Years ago I was told by the local forest service office that I could cut and use poles without a permit as long as the wood didn't leave the forest. 

I don't have a need for firewood at my house. Neither does any of my family currently. But I do however like to cut firewood. What I'd like to do is this: 

I'd like to go spend time on the mountain cutting and stacking firewood. Kind of as a pay it forward thing. Leave it there with a note on it stating if you really need it then take it, if you don't, add some for those that do. Just to see if people are greedy or if they are willing to help out others. 

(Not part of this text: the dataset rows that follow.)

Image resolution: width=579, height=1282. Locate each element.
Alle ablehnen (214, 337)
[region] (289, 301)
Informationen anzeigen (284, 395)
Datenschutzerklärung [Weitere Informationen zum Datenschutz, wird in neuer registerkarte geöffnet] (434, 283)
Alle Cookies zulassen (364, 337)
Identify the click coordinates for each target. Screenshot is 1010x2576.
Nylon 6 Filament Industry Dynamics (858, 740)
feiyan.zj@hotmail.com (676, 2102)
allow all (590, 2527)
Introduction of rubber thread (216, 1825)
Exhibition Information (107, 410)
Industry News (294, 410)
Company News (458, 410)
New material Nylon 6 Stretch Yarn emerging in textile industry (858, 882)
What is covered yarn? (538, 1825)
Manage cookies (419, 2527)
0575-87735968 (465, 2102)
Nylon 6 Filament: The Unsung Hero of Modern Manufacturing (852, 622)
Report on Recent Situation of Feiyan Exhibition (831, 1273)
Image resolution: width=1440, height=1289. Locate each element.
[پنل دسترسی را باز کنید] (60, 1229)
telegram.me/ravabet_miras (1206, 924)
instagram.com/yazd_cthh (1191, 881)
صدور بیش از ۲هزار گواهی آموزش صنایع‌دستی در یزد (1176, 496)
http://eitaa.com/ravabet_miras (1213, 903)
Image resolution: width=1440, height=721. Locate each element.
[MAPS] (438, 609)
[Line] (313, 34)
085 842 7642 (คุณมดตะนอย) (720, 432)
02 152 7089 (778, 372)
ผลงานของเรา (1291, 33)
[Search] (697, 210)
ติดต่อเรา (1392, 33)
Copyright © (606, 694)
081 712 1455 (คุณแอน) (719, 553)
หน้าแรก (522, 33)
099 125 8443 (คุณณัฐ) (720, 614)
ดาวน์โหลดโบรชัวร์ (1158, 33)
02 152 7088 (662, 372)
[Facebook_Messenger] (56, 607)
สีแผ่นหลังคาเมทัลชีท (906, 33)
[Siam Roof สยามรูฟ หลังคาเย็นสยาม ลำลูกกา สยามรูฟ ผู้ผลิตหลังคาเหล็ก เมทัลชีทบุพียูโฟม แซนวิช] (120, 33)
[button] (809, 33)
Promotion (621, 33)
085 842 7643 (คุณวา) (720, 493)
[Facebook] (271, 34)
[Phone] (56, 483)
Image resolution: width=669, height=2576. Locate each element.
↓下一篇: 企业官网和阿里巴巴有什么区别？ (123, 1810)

Would this be legal? Wood wouldn't be leaving the mtn with me, but with someone with a permit. Or am I just crazy?


----------



## sawsman (Sep 13, 2007)

So I'm just gonna say you're crazy&#8230;










Let me know where you leave it stacked. ;-)


----------



## Critter (Mar 20, 2010)

I'm betting that the first person that sees it that has a firewood permit takes all of it. Even if they don't have a firewood permit they will take it all. That is just the way people are.


----------



## DallanC (Jan 13, 2009)

On the topic of wood, anyone use a drill type splitter? Man they look really snazzy:

https://www.facebook.com/photo.php?v=10152903132363084&fref=nf

-DallanC


----------



## stimmie78 (Dec 8, 2007)

No faith in humanity huh? Makes me want to do it more.


----------



## Hoopermat (Dec 17, 2010)

Do it. You just might be helping a guy who forgot an axe or saw


----------



## bowgy (Oct 10, 2007)

DallanC said:


> On the topic of wood, anyone use a drill type splitter? Man they look really snazzy:
> 
> https://www.facebook.com/photo.php?v=10152903132363084&fref=nf
> 
> -DallanC


I built one in college for a shop project. Fits on the back wheel of a pickup. They work great. The one in the video must have a pretty strong electric motor.


----------



## stillhunterman (Feb 15, 2009)

I deal with a lot of people all the time, and am often left shaking my head at their attitudes and philosophies on life in general; it gives me pause as to the future of our species. Then, every once in a while my faith in the human condition is renewed by someone who exhibits the good, the generosity, the kindness that dwells within the human heart...

Don't know about the legalities of what you want to do stimmie, but I sure like the thought behind it. I say go for it (after a couple of phone calls to the BLM/Forestry:smile and walk away knowing you fall into the latter category I described above. ;-)


----------